### Problem statement
When you transcribe the entries, reproduce every character and exclude the images.

### Information given
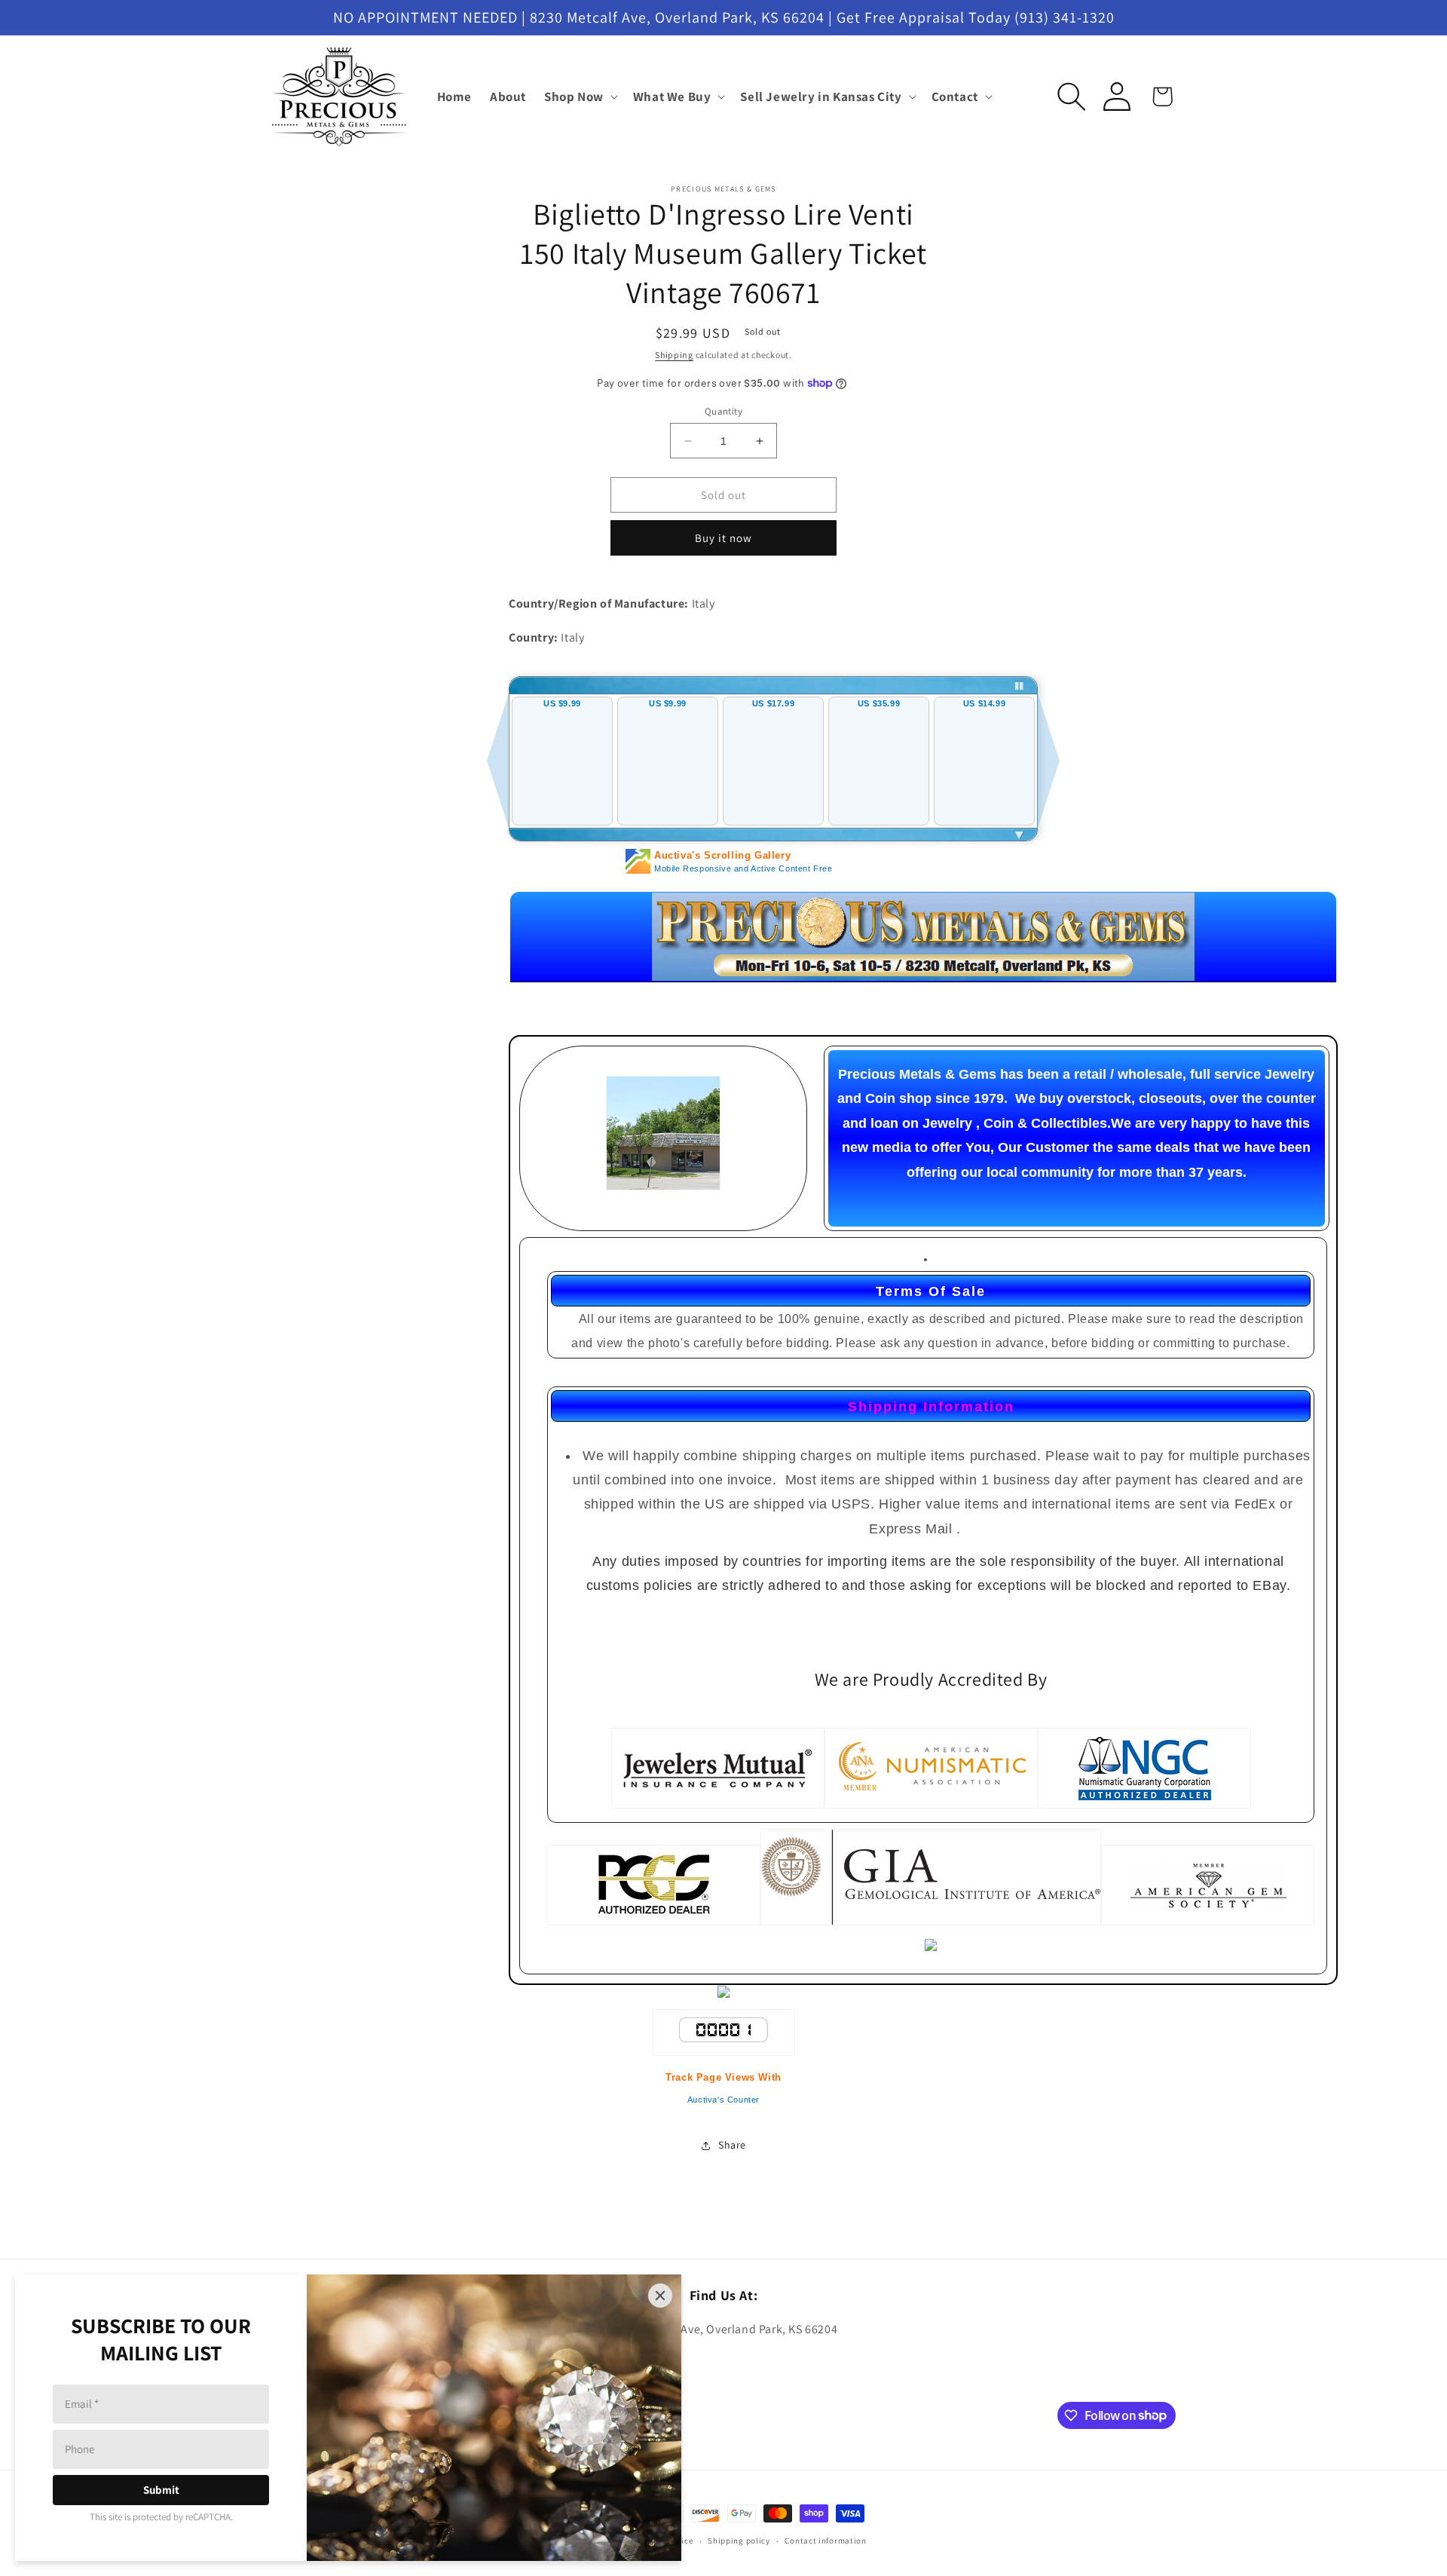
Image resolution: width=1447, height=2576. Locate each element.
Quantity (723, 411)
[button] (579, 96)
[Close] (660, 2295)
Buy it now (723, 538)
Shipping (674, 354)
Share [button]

### Response
Image resolution: width=1447, height=2576. Locate each element.
Quantity (723, 411)
[button] (579, 96)
[Close] (660, 2295)
Buy it now (723, 538)
Shipping (674, 354)
Share [button]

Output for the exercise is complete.